Rosso Fiorentino è noto per la “Deposizione” di Volterra, dai colori squillanti, intensi e dai gesti scomposti. Le figure sono come geometrizzate quasi a sottolineare la tragicità di un evento che irrigidisce nel dolore. Gli uomini sembrano indaffarati nel deporre il Cristo come se si trattasse di un lavoro da compiere con estrema cura. Solo l’immagine del volto del Cristo richiama un senso di spiritualità. Egli sorride, come in una beatitudine ritrovata dopo il dolore. E i colori gridano, ma non esprimono gioia, liberazione, ma la condanna terrena dell’uomo imprigionato da una condizione che non lo allontanerà mai dalla presenza della morte.
Nel Veneto invece opereranno Paolo Veronese, noto per gli affreschi delle ville nobiliari venete, e Tintoretto che si esprime con violenti contrasti di luce e ombra che conferiscono particolare drammaticità alle opere. Veronese ama i colori chiari, i toni freddi e gli effetti di nitida trasparenza. Passato alla storia per l’avere saputo esprimere nelle sue opere il gusto della gioia di vivere e le fastosità della vita mondana, crea opere a sfondo allegorico.
Una delle sue composizioni più note è la decorazione di Villa Barbaro a Maser del 1561. Uno dei particolari dell’affresco più noti al pubblico è senza dubbio quello della Giustiniani-Barbaro al balcone, presente nella volta della sala chiamata dell’Olimpo. Qui più che altrove si notano, oltre alle perfette armonie tra la struttura architettonica e gli affreschi, le espressioni dei personaggi, quasi colti in gesti casuali. Tutto è come nell’atto di rappresentare … Veronese fissa i personaggi nella luce e nel colore, come presi prima delle fasi di ripresa di un film, prima del ciak.
Tintoretto invece, dipinge con pennellate di luce rapide, accennate eppure definite, la sua è una concezione molto evoluta che desidera suscitare rapidamente sensazioni visive, le immagini sono come messe in scena, per colpire più che per raccontare. C’è quasi sempre ritmo, nelle sue composizioni. Un ritmo dato dalla ripetizione delle linee, dalla direzionalità dei gesti, dalla ripetitività di determinati contrasti. E tutto è dramma e nel gioco di luci ed ombre, si concretizza la struggente, solenne essenzialità dell’evento. L’opera dal titolo “ultima cena” del 1594, trasporta l’osservatore dentro la dimensione del quadro. Questo coinvolgimento il pittore lo ottiene attraverso la composizione delle figure che sembrano popolare uno spazio realmente esistente, se non nella verosimiglianza reale, sicuramente in quella del piano emotivo.

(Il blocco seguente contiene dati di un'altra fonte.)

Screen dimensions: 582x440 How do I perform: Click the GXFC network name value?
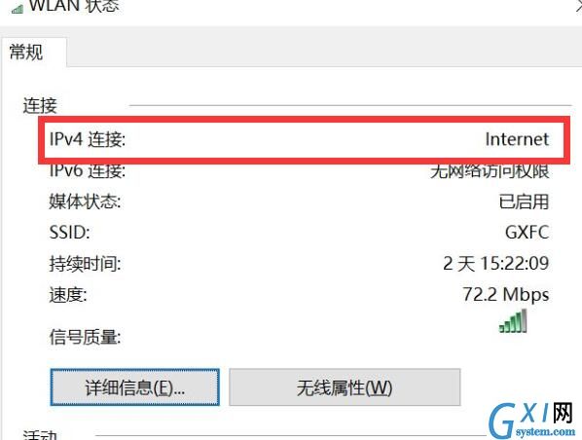point(527,233)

L’improvvisa luminosità che appare vibrante sulla tela come materia viva, è accentuata da profondi toni scuri.
Infine un cenno alla pittura emiliana del tempo che si esprimerà attraverso il suo massimo esponente: il Correggio, e che determinerà successivamente la nascita della scuola eclettica dei Carracci che fondarono l’accademia degli Incamminati. In Emilia il manierismo fu inoltre diffuso dal Parmigianino a Bologna. Egli riceve dal Correggio la tendenza ad una eccezionale morbidezza del disegno che si mescola ad un gusto per le forme sinuose e allungate solennemente espresse nel suo noto capolavoro: “La Madonna dal collo lungo” del 1534. L’eleganza predomina sulla bellezza. L’atteggiamento sulla realtà delle forme che sono contraddette, per assecondare i contorni lineari del disegno allungato.
Continuatore del Parmigianino, sarà il Primaticcio, che contribuì alla nascita della scuola di Fointainebleau.